Incapaz de continuar, se dio la vuelta y, ante su horror, vio que un soldado del Imperio sujetaba un puñal contra el cuello de su madre.

“¡Madre!” exclamó horrorizado.

“Por favor, no me matéis”, graznó su madre. “Sartes, no dejarías morir a tu madre, ¿verdad?”

Por un instante, estuvo en conflicto. Si volvía, le obligarían a luchar contra sus amigos, contra todo aquello en lo que creía, la libertad, la prosperidad, la justicia. Mataría a aquellos que amaba. Le obligarían a destruir todo aquello que sabía en su interior que era la verdad. Pero si seguía corriendo, los soldados del Imperio podrían atraparlo y, además, su madre moriría.

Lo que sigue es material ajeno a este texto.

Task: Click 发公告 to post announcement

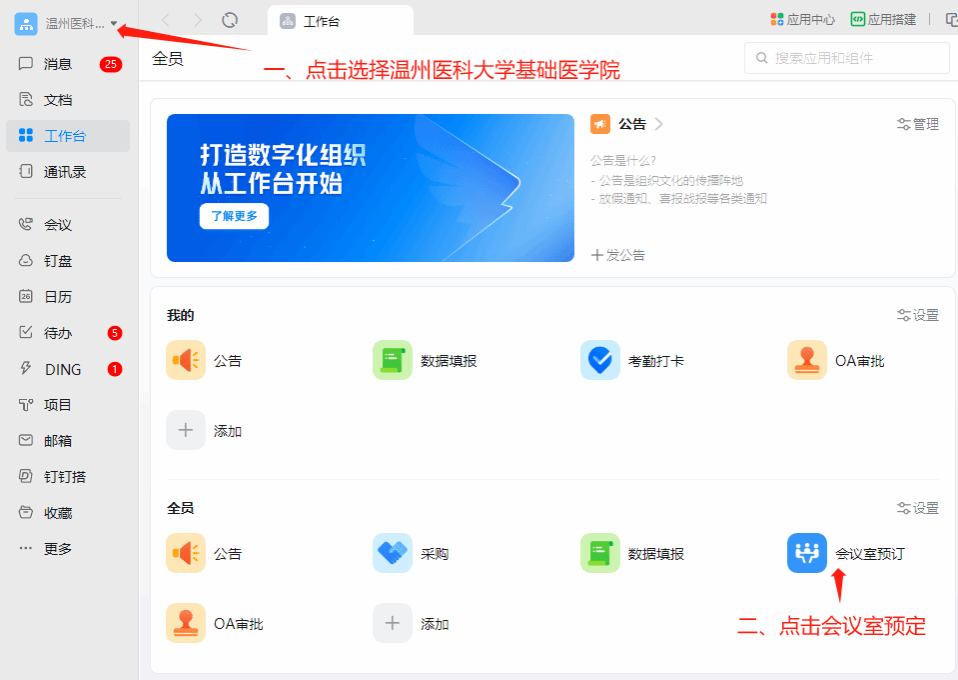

No podría vivir con sí mismo sabiendo que fue la razón por la que el enemigo le cortó el cuello a su madre.

Cuando tres soldados del Imperio empezaron a correr hacia él, levantó las manos en señal de rendición, con la vista puesta en su madre, el alivio en los ojos de su madre cuando apartaron el puñal de su cuello, de alguna manera era reconfortante. Pero también amargo.

Los soldados obligaron a Sartes a echarse al suelo, tiraron de sus brazos hasta detrás de su espalda y le ataron las muñecas con cuerda. Tiraron de él y lo arrastraron pasando por delante de su madre, que tenía los ojos llenos de lágrimas.

“Sartes”, gritó. “Mi niño”.

Lo siguió hasta el carro, con los brazos estirados hacia él con ansia, sus dedos tirando de su camisa.

Un soldado le dio una bofetada en la cara y cayó sobre la hierba seca dando un grito.

Los soldados arrojaron a Sartes al carro junto a otros tres jóvenes y cerraron la puerta.

“Nunca me perdonaré por esto”, gritó su madre. “¡Nunca!”

El conductor dio un latigazo a los caballos y el carro se movió hacia delante con un repentino tirón. La madre de Sartes se puso de pie tamabaleándose y se agarró con las manos en las barras, con los ojos llenos de desesperación.

“Vuelve a mí, Sartes, ¡prométemelo!”

Pero Sartes apartó la vista y no le prometió nada a su madre. Él sabía que por su culpa su vida había terminado. Por su culpa, tendría que luchar en el bando de la guerra que mató a Nesos, en el bando que le robó a Ceres y en el bando que había destrozado su familia.